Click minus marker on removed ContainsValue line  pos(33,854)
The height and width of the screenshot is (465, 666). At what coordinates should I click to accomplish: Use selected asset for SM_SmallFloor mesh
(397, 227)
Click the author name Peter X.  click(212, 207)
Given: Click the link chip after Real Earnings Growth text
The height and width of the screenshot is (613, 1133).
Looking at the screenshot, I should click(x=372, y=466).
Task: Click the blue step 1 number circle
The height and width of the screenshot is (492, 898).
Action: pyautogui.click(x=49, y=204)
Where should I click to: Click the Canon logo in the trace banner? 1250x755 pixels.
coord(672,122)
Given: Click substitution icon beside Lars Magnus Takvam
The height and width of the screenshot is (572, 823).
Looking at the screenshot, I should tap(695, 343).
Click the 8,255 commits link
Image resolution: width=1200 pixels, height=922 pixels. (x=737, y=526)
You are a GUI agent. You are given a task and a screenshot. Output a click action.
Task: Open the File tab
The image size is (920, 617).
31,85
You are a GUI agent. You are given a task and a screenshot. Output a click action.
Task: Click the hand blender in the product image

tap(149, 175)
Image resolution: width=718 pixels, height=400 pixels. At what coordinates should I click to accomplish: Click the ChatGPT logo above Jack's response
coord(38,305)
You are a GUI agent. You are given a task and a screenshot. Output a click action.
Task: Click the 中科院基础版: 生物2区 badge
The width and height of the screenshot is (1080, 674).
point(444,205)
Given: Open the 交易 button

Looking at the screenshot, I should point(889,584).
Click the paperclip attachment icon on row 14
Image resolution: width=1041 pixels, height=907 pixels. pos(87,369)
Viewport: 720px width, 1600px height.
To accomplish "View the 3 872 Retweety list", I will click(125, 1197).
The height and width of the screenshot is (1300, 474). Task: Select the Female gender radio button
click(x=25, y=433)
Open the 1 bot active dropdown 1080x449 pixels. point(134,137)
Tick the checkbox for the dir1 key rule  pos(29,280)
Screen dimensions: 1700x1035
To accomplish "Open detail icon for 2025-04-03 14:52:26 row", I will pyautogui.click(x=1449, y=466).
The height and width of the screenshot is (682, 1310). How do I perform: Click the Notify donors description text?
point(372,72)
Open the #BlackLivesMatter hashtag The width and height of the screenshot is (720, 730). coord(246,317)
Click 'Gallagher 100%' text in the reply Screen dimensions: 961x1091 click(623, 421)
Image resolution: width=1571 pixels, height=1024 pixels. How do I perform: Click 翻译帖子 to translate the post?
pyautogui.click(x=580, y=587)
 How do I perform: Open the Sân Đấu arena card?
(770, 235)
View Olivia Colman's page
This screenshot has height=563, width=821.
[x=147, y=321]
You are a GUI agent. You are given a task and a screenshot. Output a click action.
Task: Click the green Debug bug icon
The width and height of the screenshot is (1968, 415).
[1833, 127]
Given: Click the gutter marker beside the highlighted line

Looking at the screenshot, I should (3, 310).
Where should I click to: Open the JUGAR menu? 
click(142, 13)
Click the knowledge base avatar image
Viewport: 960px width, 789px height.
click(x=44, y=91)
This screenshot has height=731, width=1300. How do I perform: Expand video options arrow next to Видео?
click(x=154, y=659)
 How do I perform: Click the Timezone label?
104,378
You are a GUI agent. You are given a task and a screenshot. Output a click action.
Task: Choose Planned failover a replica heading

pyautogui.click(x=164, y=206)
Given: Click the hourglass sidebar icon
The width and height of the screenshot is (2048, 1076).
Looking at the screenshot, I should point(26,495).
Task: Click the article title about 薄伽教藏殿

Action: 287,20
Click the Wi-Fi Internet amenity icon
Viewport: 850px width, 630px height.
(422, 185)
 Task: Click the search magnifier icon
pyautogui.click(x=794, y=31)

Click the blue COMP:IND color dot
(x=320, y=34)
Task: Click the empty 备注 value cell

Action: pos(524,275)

===============

> [WORK REQUEST] Working from the material above, restate word for word the lines between the line with "Screen dimensions: 1700x1035" and the line with "Open the #BlackLivesMatter", both included, and only those.

> [RESULT OF THIS EXERCISE]
Screen dimensions: 1700x1035
To accomplish "Open detail icon for 2025-04-03 14:52:26 row", I will pyautogui.click(x=1449, y=466).
The height and width of the screenshot is (682, 1310). How do I perform: Click the Notify donors description text?
point(372,72)
Open the #BlackLivesMatter hashtag The width and height of the screenshot is (720, 730). coord(246,317)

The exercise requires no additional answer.